(Stored data entries)

────────

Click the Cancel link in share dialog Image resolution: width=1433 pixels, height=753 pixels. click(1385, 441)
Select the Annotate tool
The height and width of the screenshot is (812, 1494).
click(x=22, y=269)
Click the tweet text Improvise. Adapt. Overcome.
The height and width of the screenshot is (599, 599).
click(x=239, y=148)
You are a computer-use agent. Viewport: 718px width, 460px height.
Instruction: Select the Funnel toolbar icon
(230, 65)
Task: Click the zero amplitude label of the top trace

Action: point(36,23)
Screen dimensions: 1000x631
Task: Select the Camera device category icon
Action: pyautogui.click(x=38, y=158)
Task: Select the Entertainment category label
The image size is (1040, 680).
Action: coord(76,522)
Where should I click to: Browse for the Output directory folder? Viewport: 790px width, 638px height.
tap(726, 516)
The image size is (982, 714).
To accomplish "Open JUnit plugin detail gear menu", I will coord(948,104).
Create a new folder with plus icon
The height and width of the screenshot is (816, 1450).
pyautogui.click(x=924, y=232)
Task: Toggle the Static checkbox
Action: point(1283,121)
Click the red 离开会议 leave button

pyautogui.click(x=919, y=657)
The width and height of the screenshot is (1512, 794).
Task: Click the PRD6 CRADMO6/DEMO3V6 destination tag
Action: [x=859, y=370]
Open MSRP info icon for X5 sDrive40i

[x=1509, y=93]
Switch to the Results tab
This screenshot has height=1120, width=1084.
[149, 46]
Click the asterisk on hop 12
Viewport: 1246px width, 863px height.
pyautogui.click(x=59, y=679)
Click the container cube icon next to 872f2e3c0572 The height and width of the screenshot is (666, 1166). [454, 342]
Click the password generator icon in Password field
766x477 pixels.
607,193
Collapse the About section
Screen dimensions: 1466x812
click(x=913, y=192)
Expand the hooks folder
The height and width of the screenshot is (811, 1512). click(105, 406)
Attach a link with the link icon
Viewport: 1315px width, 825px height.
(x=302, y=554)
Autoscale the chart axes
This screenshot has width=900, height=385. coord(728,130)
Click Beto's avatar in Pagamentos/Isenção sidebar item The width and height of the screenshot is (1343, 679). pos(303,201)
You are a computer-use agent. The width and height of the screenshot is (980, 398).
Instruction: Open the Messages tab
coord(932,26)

────────

To do: From the first line to the last, reproduce the data above exactly.

Your response:
Click the Cancel link in share dialog Image resolution: width=1433 pixels, height=753 pixels. click(1385, 441)
Select the Annotate tool
The height and width of the screenshot is (812, 1494).
click(x=22, y=269)
Click the tweet text Improvise. Adapt. Overcome.
The height and width of the screenshot is (599, 599).
click(x=239, y=148)
You are a computer-use agent. Viewport: 718px width, 460px height.
Instruction: Select the Funnel toolbar icon
(230, 65)
Task: Click the zero amplitude label of the top trace

Action: point(36,23)
Screen dimensions: 1000x631
Task: Select the Camera device category icon
Action: pyautogui.click(x=38, y=158)
Task: Select the Entertainment category label
The image size is (1040, 680).
Action: coord(76,522)
Where should I click to: Browse for the Output directory folder? Viewport: 790px width, 638px height.
tap(726, 516)
The image size is (982, 714).
To accomplish "Open JUnit plugin detail gear menu", I will coord(948,104).
Create a new folder with plus icon
The height and width of the screenshot is (816, 1450).
pyautogui.click(x=924, y=232)
Task: Toggle the Static checkbox
Action: point(1283,121)
Click the red 离开会议 leave button

pyautogui.click(x=919, y=657)
The width and height of the screenshot is (1512, 794).
Task: Click the PRD6 CRADMO6/DEMO3V6 destination tag
Action: [x=859, y=370]
Open MSRP info icon for X5 sDrive40i

[x=1509, y=93]
Switch to the Results tab
This screenshot has height=1120, width=1084.
[149, 46]
Click the asterisk on hop 12
Viewport: 1246px width, 863px height.
pyautogui.click(x=59, y=679)
Click the container cube icon next to 872f2e3c0572 The height and width of the screenshot is (666, 1166). [454, 342]
Click the password generator icon in Password field
766x477 pixels.
607,193
Collapse the About section
Screen dimensions: 1466x812
click(x=913, y=192)
Expand the hooks folder
The height and width of the screenshot is (811, 1512). click(105, 406)
Attach a link with the link icon
Viewport: 1315px width, 825px height.
(x=302, y=554)
Autoscale the chart axes
This screenshot has width=900, height=385. coord(728,130)
Click Beto's avatar in Pagamentos/Isenção sidebar item The width and height of the screenshot is (1343, 679). pos(303,201)
You are a computer-use agent. The width and height of the screenshot is (980, 398).
Instruction: Open the Messages tab
coord(932,26)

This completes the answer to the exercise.